EXERCISE DIRECTIONS: Your reply should reproduce all the data below exactly while excluding the pictures.

Stored items:
──────

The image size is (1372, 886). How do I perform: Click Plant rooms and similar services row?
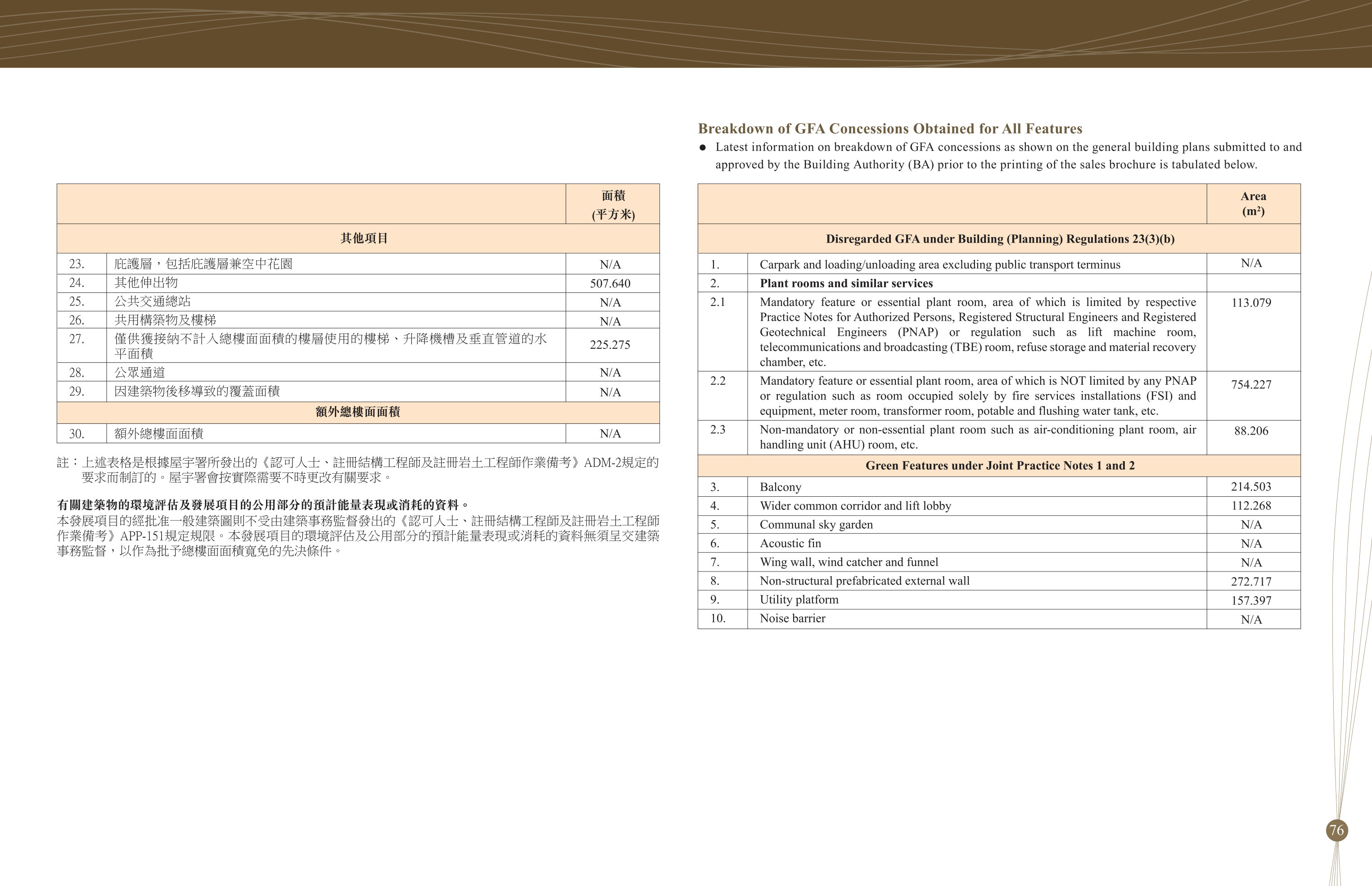pos(999,283)
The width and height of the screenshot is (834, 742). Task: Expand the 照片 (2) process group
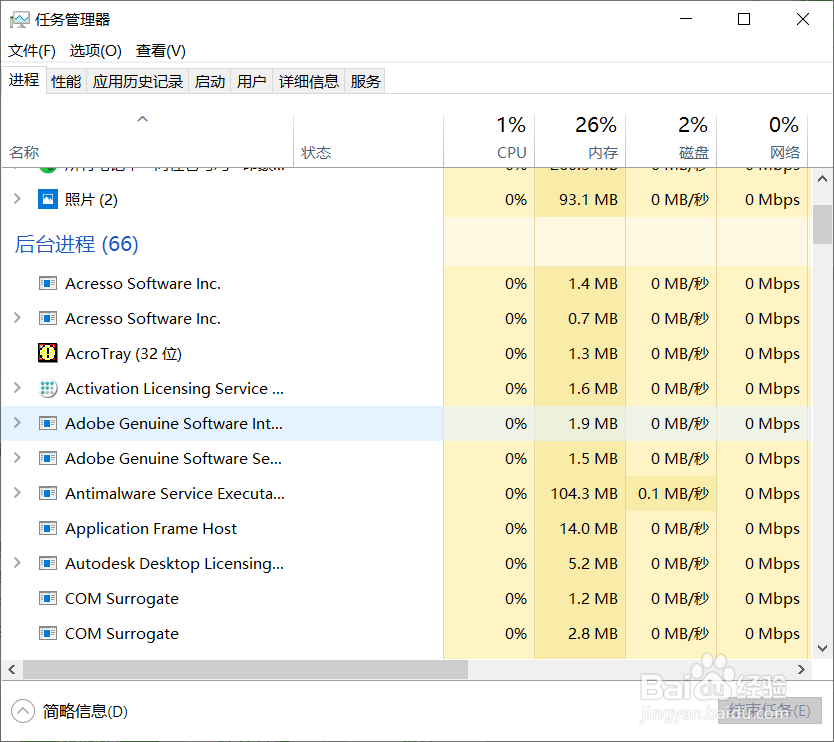coord(17,199)
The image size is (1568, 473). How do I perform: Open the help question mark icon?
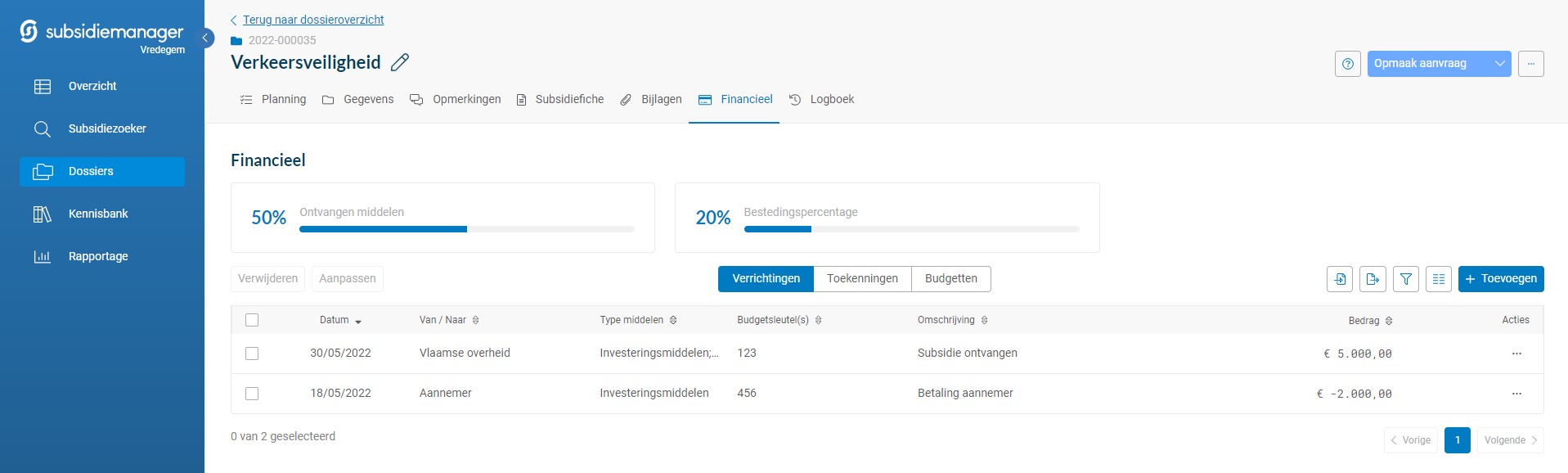click(x=1347, y=64)
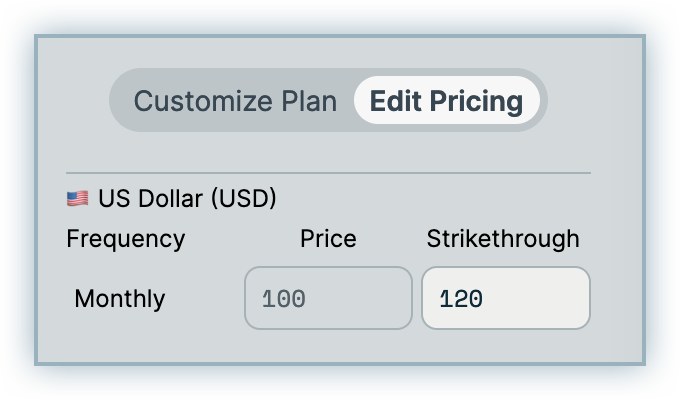Select the Monthly frequency row label
The height and width of the screenshot is (400, 680).
point(120,299)
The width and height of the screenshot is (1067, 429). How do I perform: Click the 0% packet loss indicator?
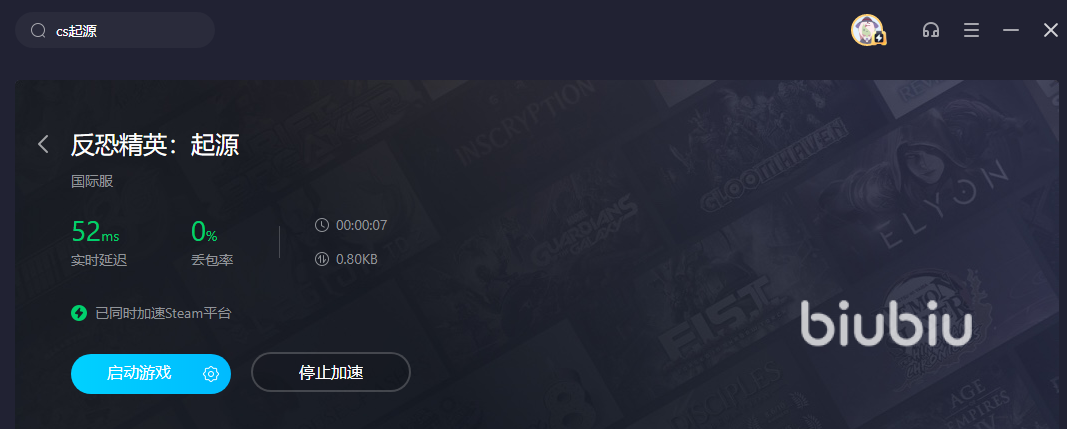tap(204, 232)
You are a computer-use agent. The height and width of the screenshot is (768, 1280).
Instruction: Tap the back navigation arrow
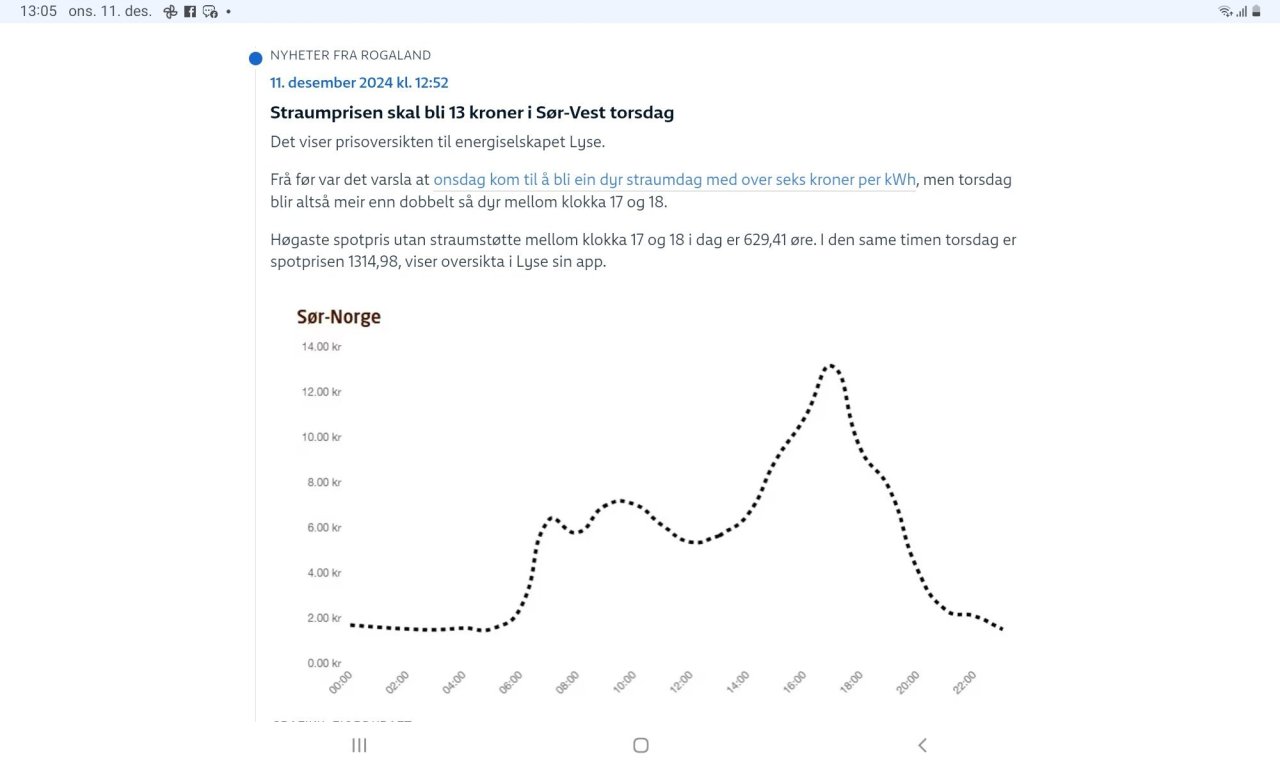(922, 745)
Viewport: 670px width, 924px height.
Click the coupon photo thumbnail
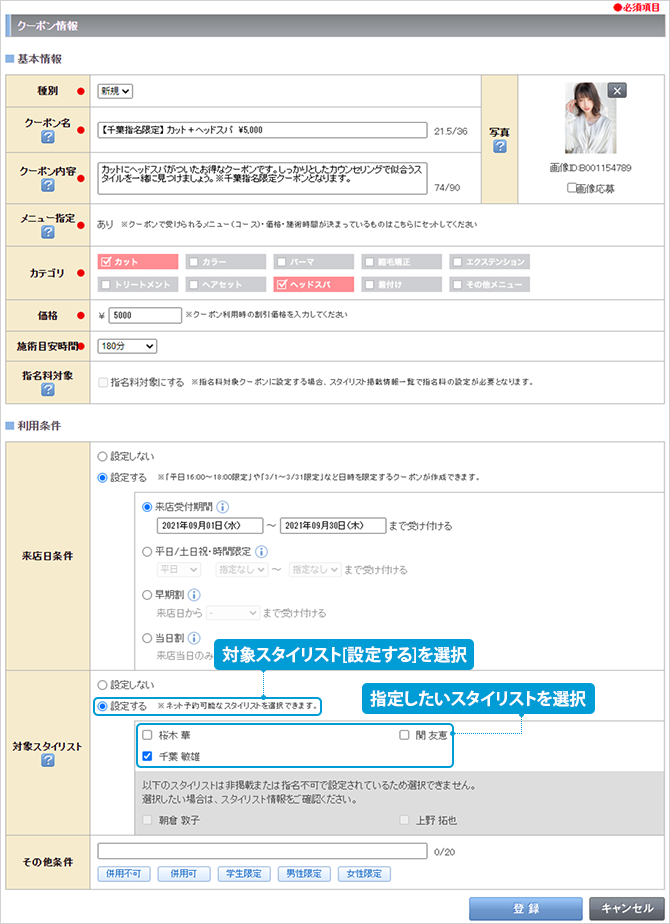(586, 117)
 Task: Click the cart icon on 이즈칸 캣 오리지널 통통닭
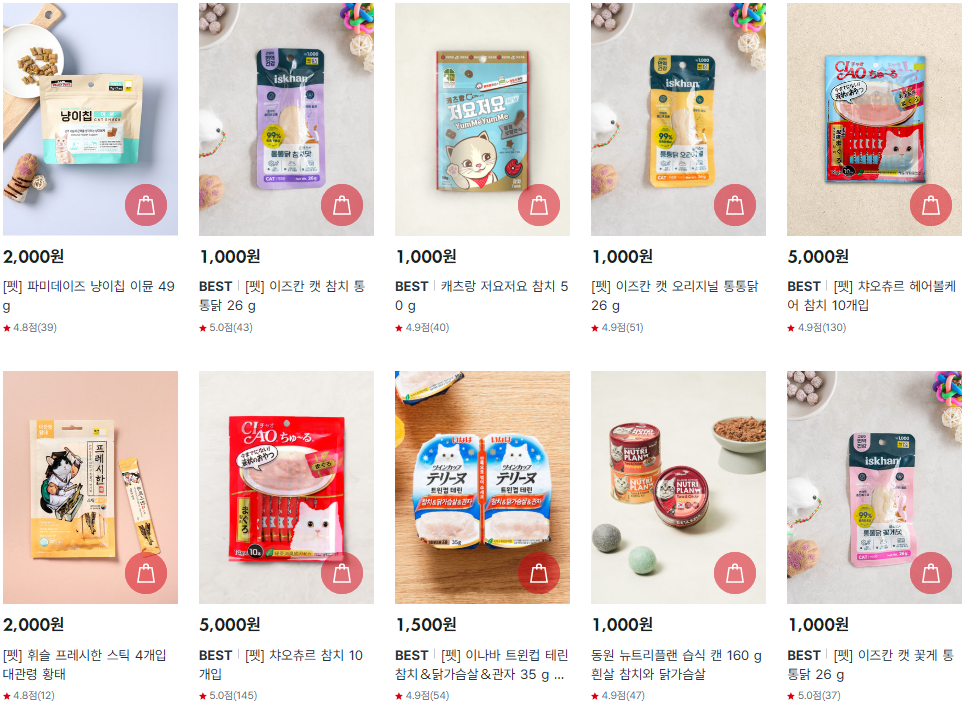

──────

ANSWER SPACE:
The image size is (1372, 886). How do I perform: Click Plant rooms and similar services row?
pos(999,283)
The width and height of the screenshot is (834, 742). Task: Expand the 照片 (2) process group
coord(17,199)
The image size is (1568, 473). How do I perform: Open the help question mark icon?
click(x=1347, y=64)
Select the Monthly frequency row label
The height and width of the screenshot is (400, 680).
point(120,299)
The width and height of the screenshot is (1067, 429). How do I perform: Click the 0% packet loss indicator?
tap(204, 232)
You are a computer-use agent. The height and width of the screenshot is (768, 1280).
Instruction: Tap the back navigation arrow
(922, 745)
Viewport: 670px width, 924px height.
Click the coupon photo thumbnail
(586, 117)
 Task: Click the cart icon on 이즈칸 캣 오리지널 통통닭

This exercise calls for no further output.